By Yann Albou.
Le DevOps est bien plus qu’une simple tendance technologique. C’est une approche qui révolutionne la façon dont les équipes IT collaborent, innovent et répondent aux besoins de l’entreprise. Mais est-ce vraiment la solution miracle pour toutes les entreprises ? Dans cet article, nous explorons les principes fondamentaux du DevOps, ses avantages, mais aussi ses limites et les raisons pour lesquelles certaines implémentations échouent.
J’espère que cette article vous permettra d’appréhender les enjeux du DevOps, et de vous aider à prendre des décisions éclairées pour votre propre contexte.
Le mouvement DevOps ou DevSecOps a émergé à la fin des années 2000 comme une réponse aux défis posés par la collaboration entre les équipes de développement (Dev) et d’opérations (Ops) dans le domaine de l’informatique et des logiciels.
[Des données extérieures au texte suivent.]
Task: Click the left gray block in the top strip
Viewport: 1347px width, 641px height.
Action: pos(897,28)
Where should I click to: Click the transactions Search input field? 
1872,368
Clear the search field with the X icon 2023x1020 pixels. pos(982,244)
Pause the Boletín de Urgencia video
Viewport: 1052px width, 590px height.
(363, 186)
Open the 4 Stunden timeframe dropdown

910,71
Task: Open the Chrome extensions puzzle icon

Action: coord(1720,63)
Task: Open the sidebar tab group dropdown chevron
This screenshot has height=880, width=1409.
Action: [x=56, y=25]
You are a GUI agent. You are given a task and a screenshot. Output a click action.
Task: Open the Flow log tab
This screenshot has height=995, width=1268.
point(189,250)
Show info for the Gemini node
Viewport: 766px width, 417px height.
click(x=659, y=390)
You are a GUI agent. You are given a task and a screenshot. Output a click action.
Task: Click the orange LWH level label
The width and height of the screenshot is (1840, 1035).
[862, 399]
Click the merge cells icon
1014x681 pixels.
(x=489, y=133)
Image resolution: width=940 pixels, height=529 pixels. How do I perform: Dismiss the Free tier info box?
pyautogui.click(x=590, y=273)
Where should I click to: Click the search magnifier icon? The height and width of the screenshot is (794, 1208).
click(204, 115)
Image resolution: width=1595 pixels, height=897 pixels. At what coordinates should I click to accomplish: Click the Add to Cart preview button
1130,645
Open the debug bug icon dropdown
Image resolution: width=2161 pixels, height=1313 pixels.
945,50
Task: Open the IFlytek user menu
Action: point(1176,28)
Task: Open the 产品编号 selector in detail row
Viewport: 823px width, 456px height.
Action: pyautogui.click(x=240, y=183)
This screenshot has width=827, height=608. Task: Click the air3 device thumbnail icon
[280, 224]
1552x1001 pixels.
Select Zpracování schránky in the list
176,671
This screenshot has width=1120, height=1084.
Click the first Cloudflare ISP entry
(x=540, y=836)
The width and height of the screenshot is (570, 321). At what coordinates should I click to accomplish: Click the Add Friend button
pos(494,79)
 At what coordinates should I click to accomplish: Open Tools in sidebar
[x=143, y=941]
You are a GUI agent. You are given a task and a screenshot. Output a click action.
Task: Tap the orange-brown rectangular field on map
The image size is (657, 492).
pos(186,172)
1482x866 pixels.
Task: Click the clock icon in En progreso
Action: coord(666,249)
Il existe beaucoup de définition du devops mais pour simplifier on peut dire que le DevOps ou DevSecOps est une approche culturelle, organisationnelle et technologique qui vise à améliorer la collaboration, la communication et l’efficacité entre les équipes de développement, de sécurité et d’opérations (et d’autres équipes). L’objectif principal est de réduire le « time to market » (temps de mise sur le marché) des produits logiciels, d’améliorer la qualité des produits logiciels et de répondre plus rapidement aux besoins des utilisateurs.
On y retrouve clairement de forts liens avec l’agilité et en particulier une réponse aux problèmes des modèles de développement en cascade (Waterfall).
De manière non exhaustif, plusieurs livres ont marqué l’histoire du DevOps :
On pourrait ajouter beaucoup d’autres livres et en particulier toute la litérature Agile et Lean.
Les pratiques du DevOps sont soutenues par des outils et des technologies spécifiques. Voici quelques-unes des principales approches technologiques liées au DevOps :
Cette liste n’est pas du tout exhaustive mais représente bien le paysage Cloud Native lié aux approches DevOps.
Il existe beaucoup d’outils/produits autour de ces sujets: voir le landscape de la CNCF 😱
Pour rappel, la Cloud Native Computing Foundation (CNCF) est une organisation qui soutient et promeut les technologies open source pour le cloud computing et les conteneurs. Elle a été fondée en 2015 par plusieurs entreprises technologiques de premier plan, dont Google, Red Hat et VMware. La CNCF est devenue l’une des organisations les plus influentes dans le domaine du cloud computing et des conteneurs, avec plus de 200 projets open source sous son égide dont Kubernetes.
Cet écosystème est très riche et n’est même pas exhaustif.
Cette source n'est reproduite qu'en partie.